### Required action
Leave every image out, and return the rest of the data word for word.

*** Opening of Study material ***

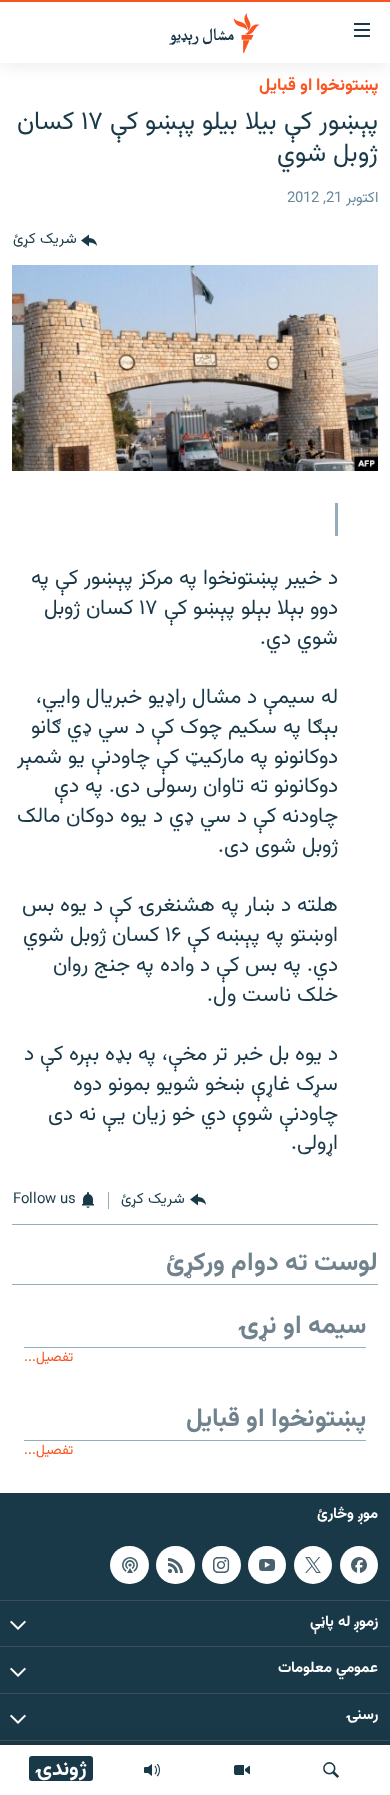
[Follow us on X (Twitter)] (313, 1565)
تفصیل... (48, 1357)
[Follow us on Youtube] (267, 1565)
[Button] (55, 241)
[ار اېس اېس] (175, 1565)
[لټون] (331, 1770)
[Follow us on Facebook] (359, 1565)
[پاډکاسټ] (129, 1565)
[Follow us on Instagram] (221, 1565)
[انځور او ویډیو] (242, 1770)
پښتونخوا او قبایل (318, 86)
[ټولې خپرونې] (152, 1770)
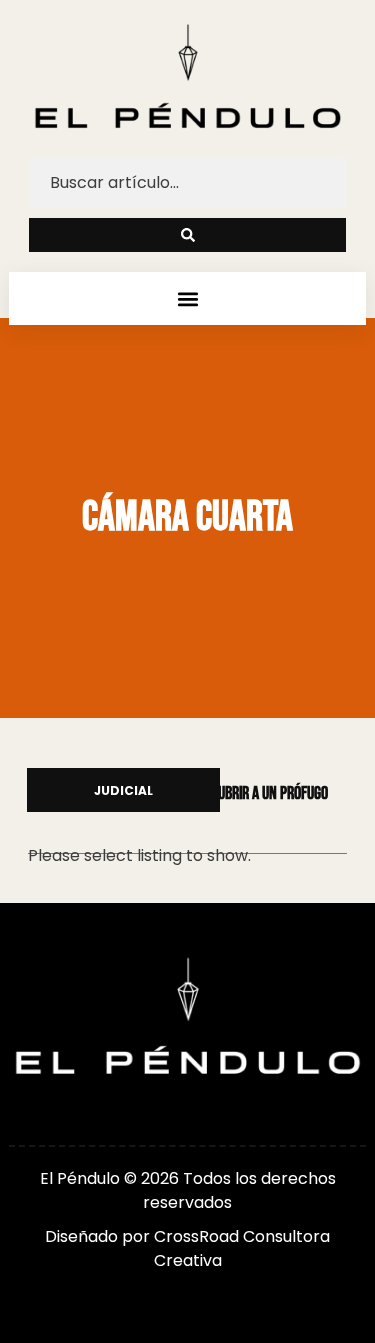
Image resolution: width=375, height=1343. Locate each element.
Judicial (123, 791)
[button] (187, 298)
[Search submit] (187, 235)
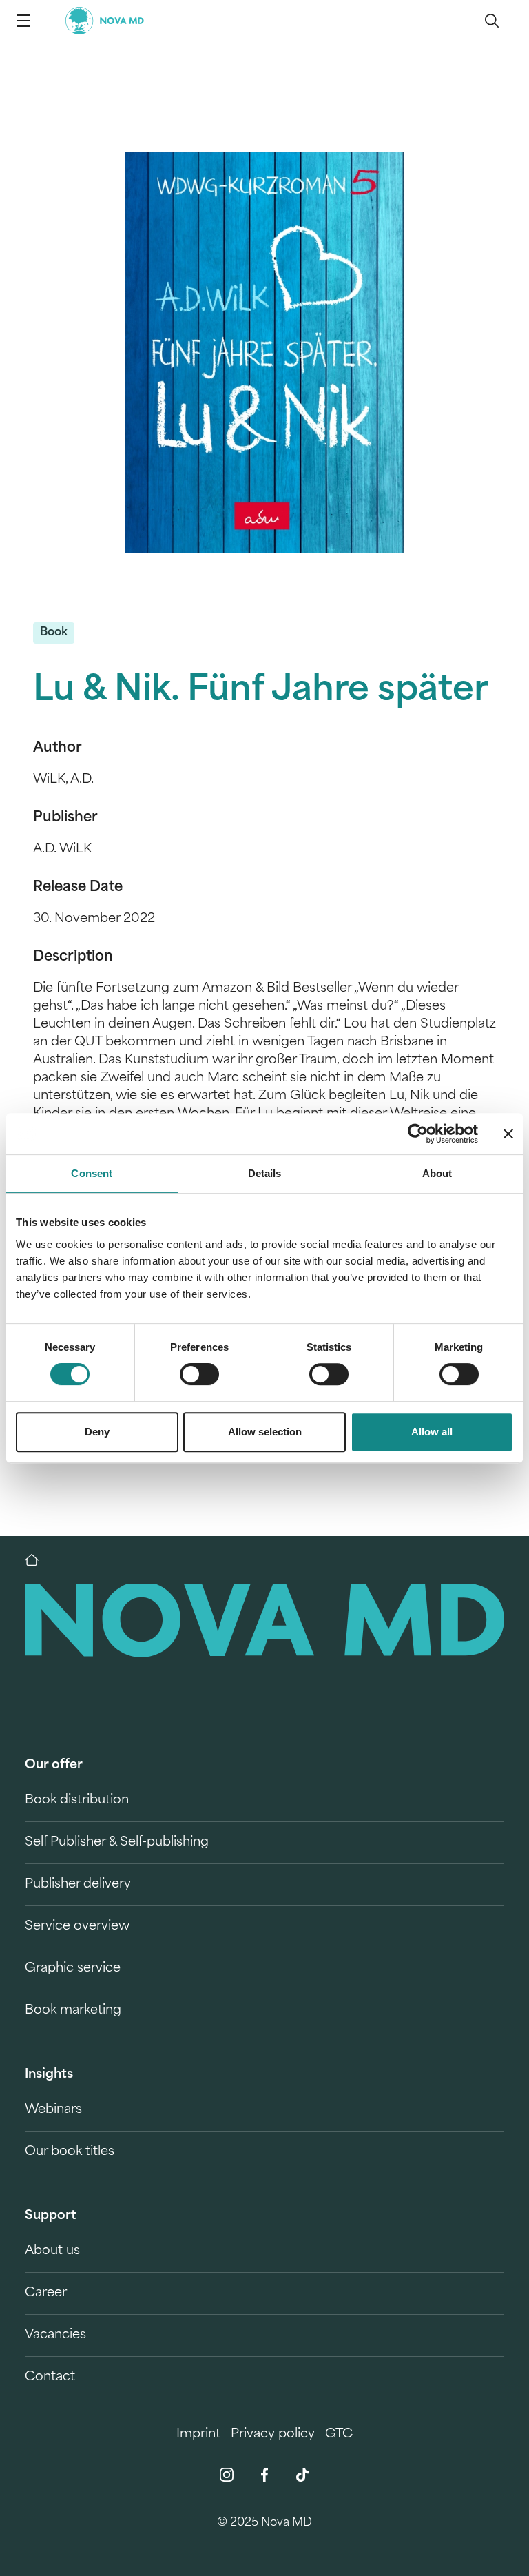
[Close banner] (508, 1133)
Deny (97, 1432)
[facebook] (264, 2474)
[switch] (199, 1374)
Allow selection (265, 1432)
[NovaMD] (38, 1560)
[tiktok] (302, 2474)
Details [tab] (265, 1173)
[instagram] (226, 2474)
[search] (491, 20)
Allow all (432, 1432)
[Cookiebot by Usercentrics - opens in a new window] (417, 1133)
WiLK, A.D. (63, 780)
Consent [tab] (91, 1173)
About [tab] (437, 1173)
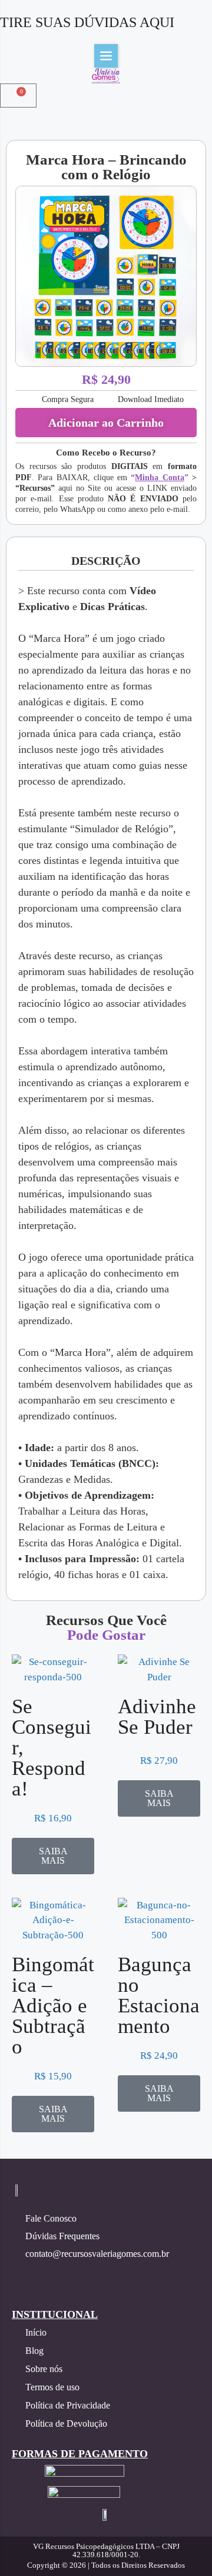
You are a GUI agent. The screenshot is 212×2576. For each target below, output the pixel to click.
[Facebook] (49, 2275)
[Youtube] (78, 2275)
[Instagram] (19, 2275)
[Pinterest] (107, 2275)
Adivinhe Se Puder (157, 1716)
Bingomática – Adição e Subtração (53, 2005)
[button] (106, 56)
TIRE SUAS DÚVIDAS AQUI (87, 22)
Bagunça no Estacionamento (159, 1995)
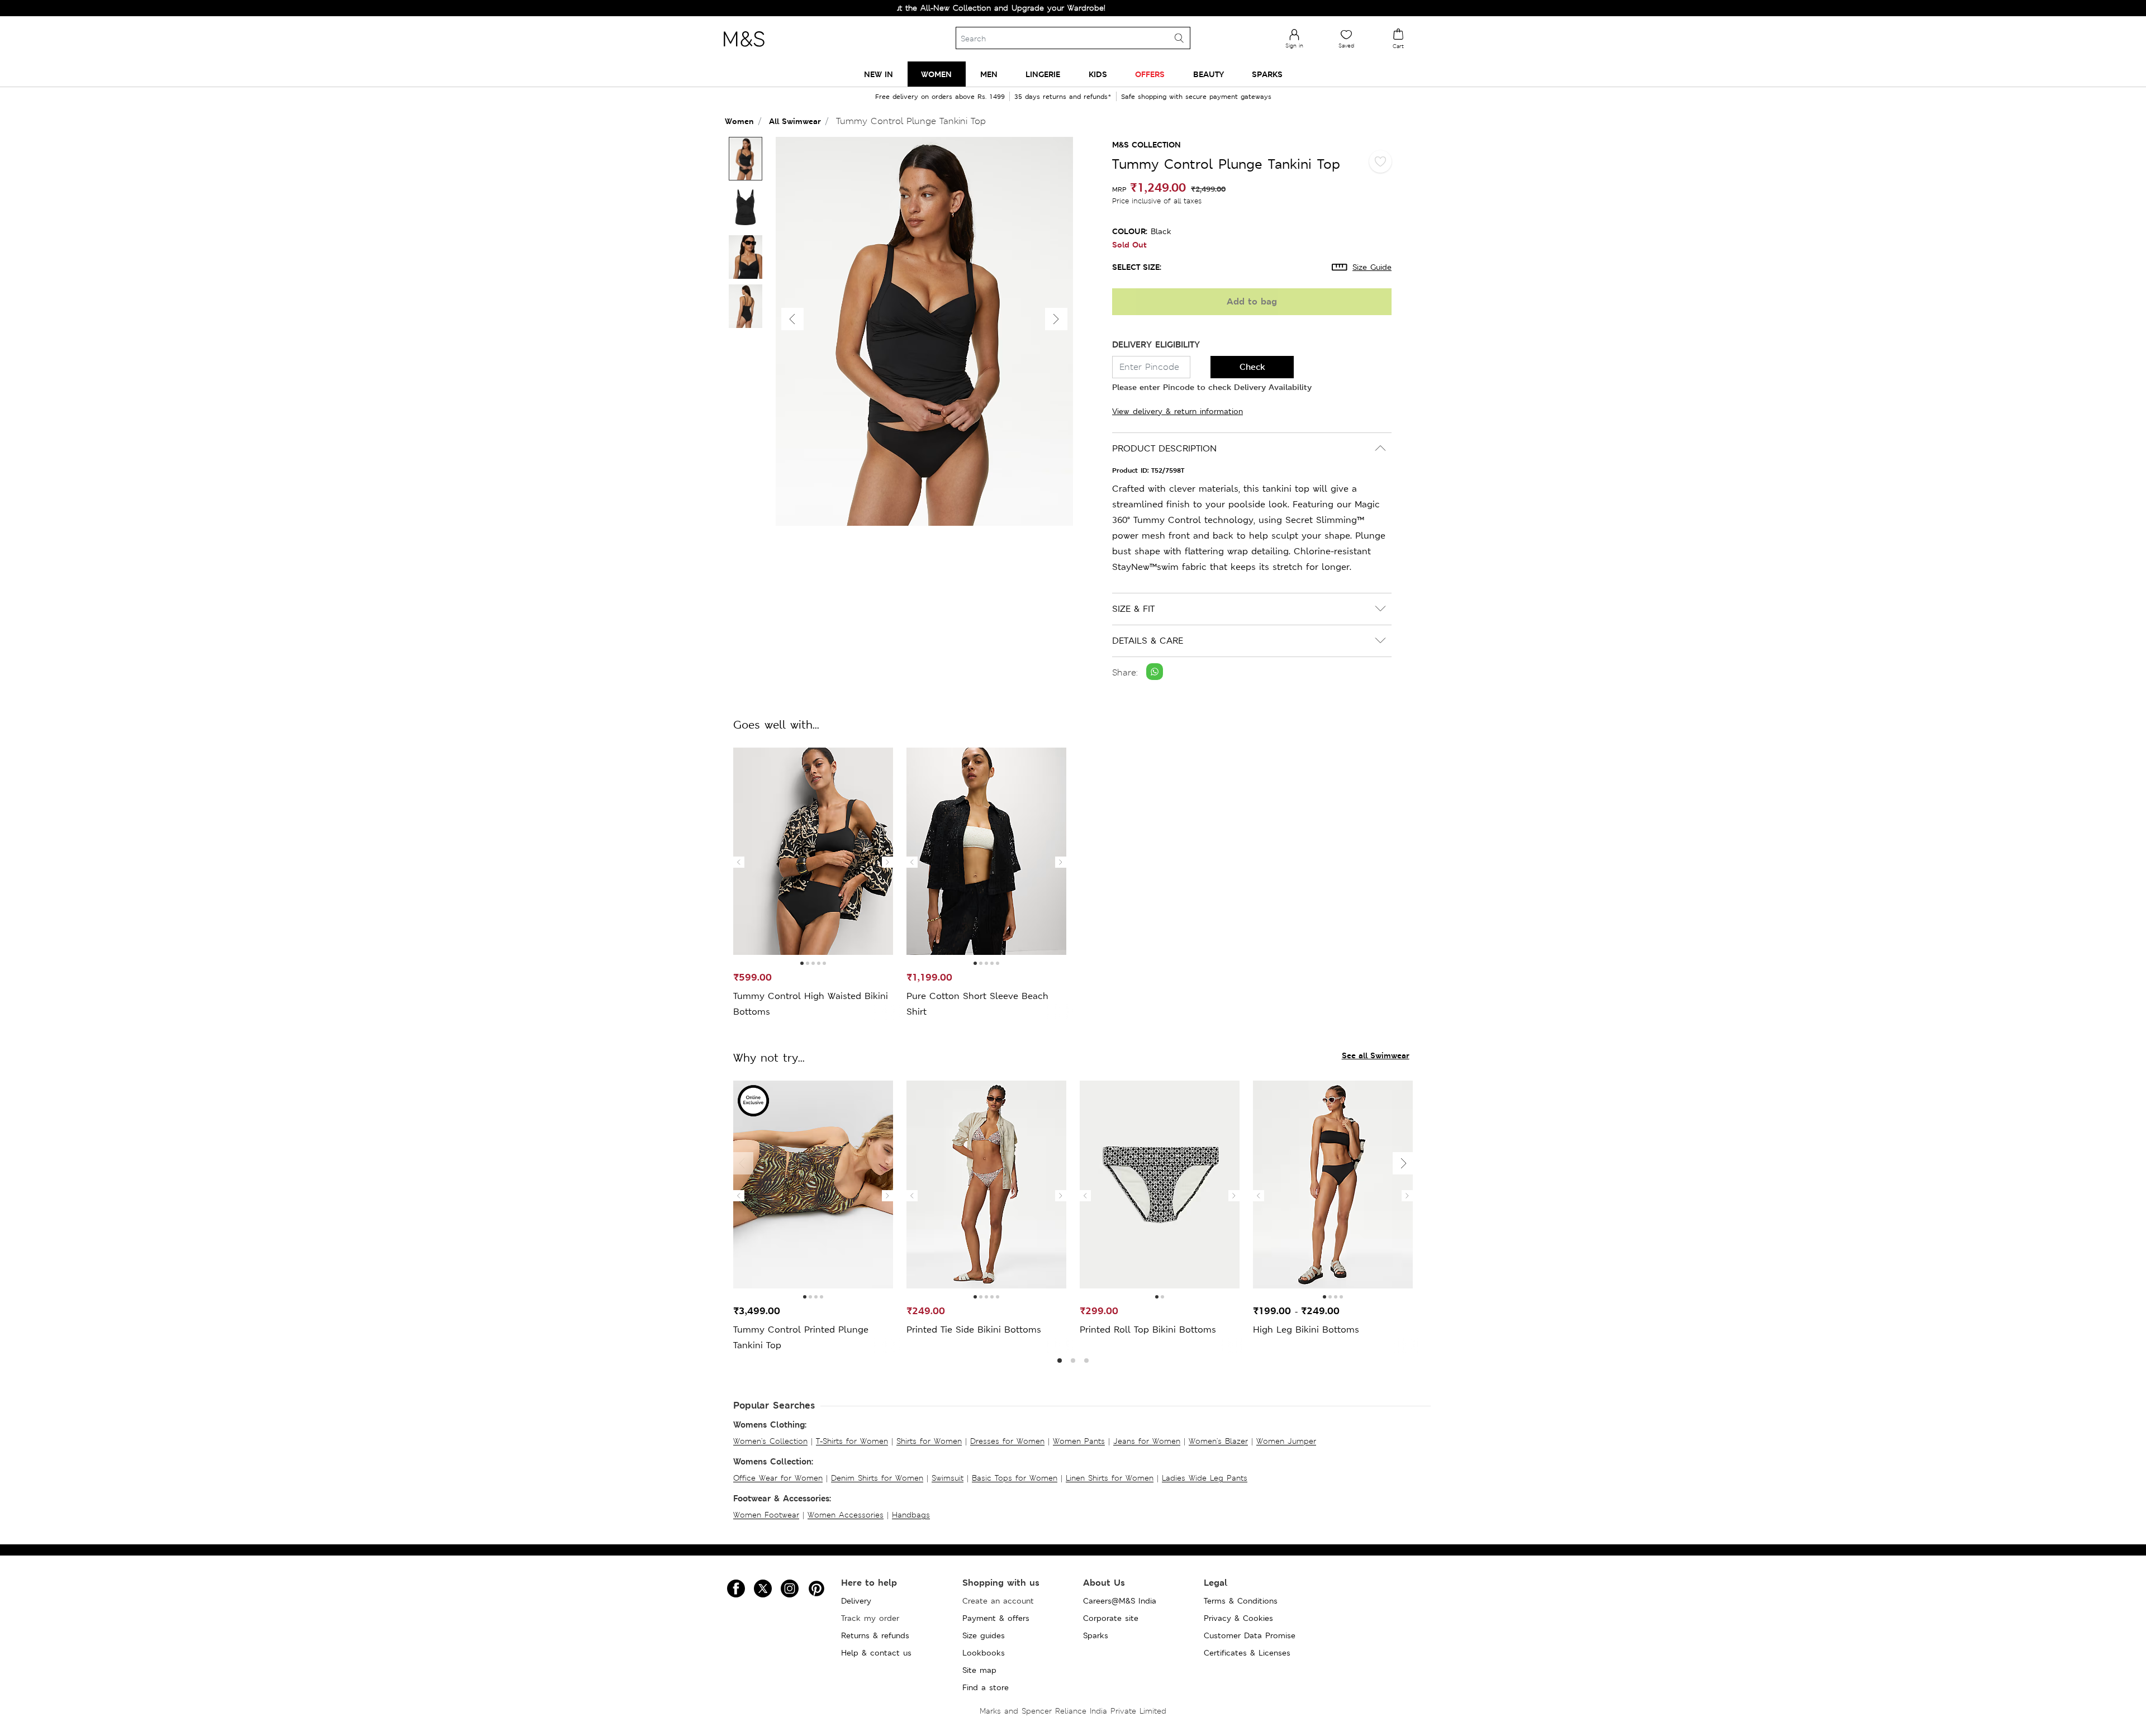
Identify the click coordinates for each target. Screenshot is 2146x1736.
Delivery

*** Close of Study material ***

### Solved problem
[Follow us on X (Twitter)] (313, 1565)
تفصیل... (48, 1357)
[Follow us on Youtube] (267, 1565)
[Button] (55, 241)
[ار اېس اېس] (175, 1565)
[لټون] (331, 1770)
[Follow us on Facebook] (359, 1565)
[پاډکاسټ] (129, 1565)
[Follow us on Instagram] (221, 1565)
[انځور او ویډیو] (242, 1770)
پښتونخوا او قبایل (318, 86)
[ټولې خپرونې] (152, 1770)
Image resolution: width=375, height=1343. Locate each element.
Judicial (123, 791)
[button] (187, 298)
[Search submit] (187, 235)
[Close banner] (508, 1133)
Deny (97, 1432)
[facebook] (264, 2474)
[switch] (199, 1374)
Allow selection (265, 1432)
[NovaMD] (38, 1560)
[tiktok] (302, 2474)
Details [tab] (265, 1173)
[instagram] (226, 2474)
[search] (491, 20)
Allow all (432, 1432)
[Cookiebot by Usercentrics - opens in a new window] (417, 1133)
WiLK, A.D. (63, 780)
Consent [tab] (91, 1173)
About [tab] (437, 1173)
You are a GUI agent. The screenshot is 212×2576. For each target below, output the pixel to click.
[Facebook] (49, 2275)
[Youtube] (78, 2275)
[Instagram] (19, 2275)
[Pinterest] (107, 2275)
Adivinhe Se Puder (157, 1716)
Bingomática – Adição e Subtração (53, 2005)
[button] (106, 56)
TIRE SUAS DÚVIDAS AQUI (87, 22)
Bagunça no Estacionamento (159, 1995)
Identify the click coordinates for each target. Screenshot is 2146x1736.
Delivery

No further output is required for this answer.